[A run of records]
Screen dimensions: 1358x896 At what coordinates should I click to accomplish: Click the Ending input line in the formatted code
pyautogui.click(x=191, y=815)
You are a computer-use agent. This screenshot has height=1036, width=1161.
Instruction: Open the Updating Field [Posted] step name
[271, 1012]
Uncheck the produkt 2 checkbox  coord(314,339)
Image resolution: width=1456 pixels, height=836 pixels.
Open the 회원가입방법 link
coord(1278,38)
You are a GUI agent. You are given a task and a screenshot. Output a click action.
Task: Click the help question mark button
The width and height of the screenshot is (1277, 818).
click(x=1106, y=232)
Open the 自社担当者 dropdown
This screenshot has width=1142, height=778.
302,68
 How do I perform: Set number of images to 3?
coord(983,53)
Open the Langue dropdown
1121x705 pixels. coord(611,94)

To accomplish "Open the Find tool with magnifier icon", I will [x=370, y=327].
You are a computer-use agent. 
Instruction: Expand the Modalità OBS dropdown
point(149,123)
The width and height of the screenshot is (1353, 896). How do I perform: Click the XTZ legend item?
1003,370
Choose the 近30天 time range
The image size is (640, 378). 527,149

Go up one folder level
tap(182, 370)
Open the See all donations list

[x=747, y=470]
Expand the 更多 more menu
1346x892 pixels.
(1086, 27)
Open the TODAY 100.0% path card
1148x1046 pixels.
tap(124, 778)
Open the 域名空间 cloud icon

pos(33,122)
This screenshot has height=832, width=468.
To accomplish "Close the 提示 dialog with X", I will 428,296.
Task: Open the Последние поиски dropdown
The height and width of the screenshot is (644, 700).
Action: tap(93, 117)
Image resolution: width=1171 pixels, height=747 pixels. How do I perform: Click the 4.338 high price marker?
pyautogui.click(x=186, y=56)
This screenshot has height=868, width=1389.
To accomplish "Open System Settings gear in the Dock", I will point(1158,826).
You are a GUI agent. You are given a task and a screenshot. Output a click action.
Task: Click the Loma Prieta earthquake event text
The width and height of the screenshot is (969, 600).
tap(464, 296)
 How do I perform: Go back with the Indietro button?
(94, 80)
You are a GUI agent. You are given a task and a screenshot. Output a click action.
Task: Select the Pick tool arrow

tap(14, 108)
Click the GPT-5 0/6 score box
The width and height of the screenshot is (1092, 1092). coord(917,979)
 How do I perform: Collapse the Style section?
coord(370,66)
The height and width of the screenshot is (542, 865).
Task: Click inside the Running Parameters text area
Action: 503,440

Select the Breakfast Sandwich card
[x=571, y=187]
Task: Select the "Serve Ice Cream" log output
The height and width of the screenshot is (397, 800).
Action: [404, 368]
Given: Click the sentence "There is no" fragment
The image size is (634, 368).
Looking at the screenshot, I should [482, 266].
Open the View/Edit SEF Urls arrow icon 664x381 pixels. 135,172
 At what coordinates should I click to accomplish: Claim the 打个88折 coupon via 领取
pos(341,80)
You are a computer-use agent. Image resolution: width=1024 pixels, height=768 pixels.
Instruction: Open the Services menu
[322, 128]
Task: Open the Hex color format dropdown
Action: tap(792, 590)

WRITTEN REQUEST:
Arrange everything in the listing above, from its first line down to the line containing "point(149,123)" (both included), as a JSON list of strings with one string per line, omitting blank lines.

THE SOLUTION:
[
  "Screen dimensions: 1358x896 At what coordinates should I click to accomplish: Click the Ending input line in the formatted code",
  "pyautogui.click(x=191, y=815)",
  "You are a computer-use agent. This screenshot has height=1036, width=1161.",
  "Instruction: Open the Updating Field [Posted] step name",
  "[271, 1012]",
  "Uncheck the produkt 2 checkbox  coord(314,339)",
  "Image resolution: width=1456 pixels, height=836 pixels.",
  "Open the 회원가입방법 link",
  "coord(1278,38)",
  "You are a GUI agent. You are given a task and a screenshot. Output a click action.",
  "Task: Click the help question mark button",
  "The width and height of the screenshot is (1277, 818).",
  "click(x=1106, y=232)",
  "Open the 自社担当者 dropdown",
  "This screenshot has width=1142, height=778.",
  "302,68",
  " How do I perform: Set number of images to 3?",
  "coord(983,53)",
  "Open the Langue dropdown",
  "1121x705 pixels. coord(611,94)",
  "To accomplish \"Open the Find tool with magnifier icon\", I will [x=370, y=327].",
  "You are a computer-use agent. ",
  "Instruction: Expand the Modalità OBS dropdown",
  "point(149,123)"
]